What you need to do: Stop after the line with "Screenshot is 115x2576."; until then, please copy every line of the records word for word from the first.
+++ Available data +++
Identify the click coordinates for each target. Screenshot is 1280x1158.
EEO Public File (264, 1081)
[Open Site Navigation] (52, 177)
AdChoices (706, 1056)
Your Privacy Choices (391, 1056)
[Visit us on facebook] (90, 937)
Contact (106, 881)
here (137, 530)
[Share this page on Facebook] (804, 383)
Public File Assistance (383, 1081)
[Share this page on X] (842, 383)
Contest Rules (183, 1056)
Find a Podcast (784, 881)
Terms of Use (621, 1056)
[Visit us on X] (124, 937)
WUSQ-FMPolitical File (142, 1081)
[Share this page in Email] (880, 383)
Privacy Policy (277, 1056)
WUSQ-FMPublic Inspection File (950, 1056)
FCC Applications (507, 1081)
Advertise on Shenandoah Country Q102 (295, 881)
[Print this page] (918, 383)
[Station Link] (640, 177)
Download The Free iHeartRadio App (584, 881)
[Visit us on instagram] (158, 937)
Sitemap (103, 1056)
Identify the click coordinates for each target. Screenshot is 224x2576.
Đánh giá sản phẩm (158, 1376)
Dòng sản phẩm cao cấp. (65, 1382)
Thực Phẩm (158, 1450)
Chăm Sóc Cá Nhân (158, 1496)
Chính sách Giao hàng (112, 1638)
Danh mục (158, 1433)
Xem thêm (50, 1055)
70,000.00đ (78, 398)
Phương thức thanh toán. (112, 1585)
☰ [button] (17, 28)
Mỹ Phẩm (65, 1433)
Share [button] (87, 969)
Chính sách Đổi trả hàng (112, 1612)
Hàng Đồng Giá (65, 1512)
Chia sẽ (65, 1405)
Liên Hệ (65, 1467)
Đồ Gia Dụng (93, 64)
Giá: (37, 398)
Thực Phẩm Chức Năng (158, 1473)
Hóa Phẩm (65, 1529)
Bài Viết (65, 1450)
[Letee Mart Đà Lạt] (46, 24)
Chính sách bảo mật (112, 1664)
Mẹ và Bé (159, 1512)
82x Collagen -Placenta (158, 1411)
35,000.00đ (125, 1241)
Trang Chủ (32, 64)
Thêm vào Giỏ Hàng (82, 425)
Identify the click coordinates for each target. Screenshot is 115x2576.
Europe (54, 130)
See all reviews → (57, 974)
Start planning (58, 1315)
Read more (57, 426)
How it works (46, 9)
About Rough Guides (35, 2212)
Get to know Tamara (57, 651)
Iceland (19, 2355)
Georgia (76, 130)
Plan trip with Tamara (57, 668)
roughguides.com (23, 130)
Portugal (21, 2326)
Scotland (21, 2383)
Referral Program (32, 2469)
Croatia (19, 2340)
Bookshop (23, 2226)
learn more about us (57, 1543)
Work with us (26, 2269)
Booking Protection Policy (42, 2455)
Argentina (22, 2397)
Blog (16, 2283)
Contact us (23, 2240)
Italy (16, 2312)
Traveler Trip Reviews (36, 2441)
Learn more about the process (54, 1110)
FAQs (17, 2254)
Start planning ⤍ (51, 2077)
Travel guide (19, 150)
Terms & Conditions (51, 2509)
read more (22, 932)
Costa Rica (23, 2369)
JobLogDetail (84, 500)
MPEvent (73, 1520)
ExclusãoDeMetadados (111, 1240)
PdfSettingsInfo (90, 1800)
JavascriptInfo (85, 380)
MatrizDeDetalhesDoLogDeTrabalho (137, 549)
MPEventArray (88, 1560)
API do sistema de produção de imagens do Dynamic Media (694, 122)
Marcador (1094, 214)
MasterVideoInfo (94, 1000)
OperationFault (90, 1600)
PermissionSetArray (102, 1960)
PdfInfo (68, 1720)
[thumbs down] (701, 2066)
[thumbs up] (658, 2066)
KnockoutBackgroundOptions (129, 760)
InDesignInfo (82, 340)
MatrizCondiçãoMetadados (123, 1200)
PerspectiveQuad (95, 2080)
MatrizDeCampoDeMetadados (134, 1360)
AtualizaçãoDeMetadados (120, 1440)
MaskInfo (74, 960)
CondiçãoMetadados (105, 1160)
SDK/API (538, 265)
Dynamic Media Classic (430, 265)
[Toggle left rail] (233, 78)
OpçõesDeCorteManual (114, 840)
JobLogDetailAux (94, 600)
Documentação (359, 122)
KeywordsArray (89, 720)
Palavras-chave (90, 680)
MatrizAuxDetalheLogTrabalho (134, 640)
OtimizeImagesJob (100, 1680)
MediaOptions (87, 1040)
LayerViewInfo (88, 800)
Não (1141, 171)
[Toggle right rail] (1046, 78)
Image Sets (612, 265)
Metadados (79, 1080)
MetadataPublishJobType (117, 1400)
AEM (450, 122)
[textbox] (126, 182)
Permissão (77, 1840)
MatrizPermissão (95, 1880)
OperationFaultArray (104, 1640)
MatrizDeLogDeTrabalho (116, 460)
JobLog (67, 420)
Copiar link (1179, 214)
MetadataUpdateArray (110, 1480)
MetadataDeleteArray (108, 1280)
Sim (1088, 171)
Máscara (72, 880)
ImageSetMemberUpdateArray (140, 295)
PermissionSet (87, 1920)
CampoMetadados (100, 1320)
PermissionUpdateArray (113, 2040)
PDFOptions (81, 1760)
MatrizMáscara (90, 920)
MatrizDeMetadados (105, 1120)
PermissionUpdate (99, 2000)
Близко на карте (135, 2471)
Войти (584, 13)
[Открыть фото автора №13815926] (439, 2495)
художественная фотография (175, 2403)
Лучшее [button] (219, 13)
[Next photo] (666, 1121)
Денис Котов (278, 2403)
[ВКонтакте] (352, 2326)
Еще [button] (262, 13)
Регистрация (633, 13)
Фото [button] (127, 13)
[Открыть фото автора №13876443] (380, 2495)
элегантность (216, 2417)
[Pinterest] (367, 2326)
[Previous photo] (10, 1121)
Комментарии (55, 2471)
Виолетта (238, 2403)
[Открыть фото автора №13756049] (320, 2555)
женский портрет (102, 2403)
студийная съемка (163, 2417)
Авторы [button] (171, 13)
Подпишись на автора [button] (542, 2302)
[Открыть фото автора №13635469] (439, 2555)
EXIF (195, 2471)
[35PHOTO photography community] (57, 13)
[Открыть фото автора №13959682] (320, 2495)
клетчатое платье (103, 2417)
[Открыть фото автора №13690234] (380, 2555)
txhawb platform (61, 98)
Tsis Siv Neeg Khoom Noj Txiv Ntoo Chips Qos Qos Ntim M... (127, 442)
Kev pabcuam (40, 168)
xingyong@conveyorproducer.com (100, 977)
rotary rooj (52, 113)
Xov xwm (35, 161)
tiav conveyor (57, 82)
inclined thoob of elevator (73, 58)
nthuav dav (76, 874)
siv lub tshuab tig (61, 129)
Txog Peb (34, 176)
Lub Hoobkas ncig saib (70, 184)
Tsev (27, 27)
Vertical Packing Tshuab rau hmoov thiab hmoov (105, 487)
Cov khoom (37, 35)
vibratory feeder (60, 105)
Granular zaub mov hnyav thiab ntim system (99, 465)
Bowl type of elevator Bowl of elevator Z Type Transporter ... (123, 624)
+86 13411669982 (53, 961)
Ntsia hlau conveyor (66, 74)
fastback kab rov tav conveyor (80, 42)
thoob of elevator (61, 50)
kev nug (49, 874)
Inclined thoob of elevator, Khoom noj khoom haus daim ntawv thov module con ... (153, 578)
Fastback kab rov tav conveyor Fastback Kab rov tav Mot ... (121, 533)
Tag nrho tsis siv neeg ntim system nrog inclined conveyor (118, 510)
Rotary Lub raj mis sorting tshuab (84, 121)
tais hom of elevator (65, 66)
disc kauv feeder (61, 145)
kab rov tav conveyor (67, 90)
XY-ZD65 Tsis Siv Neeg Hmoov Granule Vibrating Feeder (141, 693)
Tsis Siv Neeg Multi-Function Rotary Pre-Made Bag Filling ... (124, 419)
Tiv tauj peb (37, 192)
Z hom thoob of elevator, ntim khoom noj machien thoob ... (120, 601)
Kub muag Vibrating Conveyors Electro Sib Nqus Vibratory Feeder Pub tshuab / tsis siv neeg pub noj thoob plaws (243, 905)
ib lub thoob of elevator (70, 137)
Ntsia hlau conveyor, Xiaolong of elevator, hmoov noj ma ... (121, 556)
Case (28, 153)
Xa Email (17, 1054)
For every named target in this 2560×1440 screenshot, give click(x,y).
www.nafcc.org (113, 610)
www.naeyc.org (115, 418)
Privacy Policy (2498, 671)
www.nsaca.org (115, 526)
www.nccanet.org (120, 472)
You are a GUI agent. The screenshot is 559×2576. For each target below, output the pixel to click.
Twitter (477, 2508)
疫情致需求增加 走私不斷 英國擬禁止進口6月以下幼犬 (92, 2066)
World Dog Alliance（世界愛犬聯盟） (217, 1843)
+++
Task response:
Identify the click coordinates for each target. Screenshot is 1280x1158.
EEO Public File (264, 1081)
[Open Site Navigation] (52, 177)
AdChoices (706, 1056)
Your Privacy Choices (391, 1056)
[Visit us on facebook] (90, 937)
Contact (106, 881)
here (137, 530)
[Share this page on Facebook] (804, 383)
Public File Assistance (383, 1081)
[Share this page on X] (842, 383)
Contest Rules (183, 1056)
Find a Podcast (784, 881)
Terms of Use (621, 1056)
[Visit us on X] (124, 937)
WUSQ-FMPolitical File (142, 1081)
[Share this page in Email] (880, 383)
Privacy Policy (277, 1056)
WUSQ-FMPublic Inspection File (950, 1056)
FCC Applications (507, 1081)
Advertise on Shenandoah Country Q102 (295, 881)
[Print this page] (918, 383)
[Station Link] (640, 177)
Download The Free iHeartRadio App (584, 881)
[Visit us on instagram] (158, 937)
Sitemap (103, 1056)
Identify the click coordinates for each target. Screenshot is 224x2576.
Đánh giá sản phẩm (158, 1376)
Dòng sản phẩm cao cấp. (65, 1382)
Thực Phẩm (158, 1450)
Chăm Sóc Cá Nhân (158, 1496)
Chính sách Giao hàng (112, 1638)
Danh mục (158, 1433)
Xem thêm (50, 1055)
70,000.00đ (78, 398)
Phương thức thanh toán. (112, 1585)
☰ [button] (17, 28)
Mỹ Phẩm (65, 1433)
Share [button] (87, 969)
Chính sách Đổi trả hàng (112, 1612)
Hàng Đồng Giá (65, 1512)
Chia sẽ (65, 1405)
Liên Hệ (65, 1467)
Đồ Gia Dụng (93, 64)
Giá: (37, 398)
Thực Phẩm Chức Năng (158, 1473)
Hóa Phẩm (65, 1529)
Bài Viết (65, 1450)
[Letee Mart Đà Lạt] (46, 24)
Chính sách bảo mật (112, 1664)
Mẹ và Bé (159, 1512)
82x Collagen -Placenta (158, 1411)
35,000.00đ (125, 1241)
Trang Chủ (32, 64)
Thêm vào Giỏ Hàng (82, 425)
Identify the click coordinates for each target. Screenshot is 115x2576.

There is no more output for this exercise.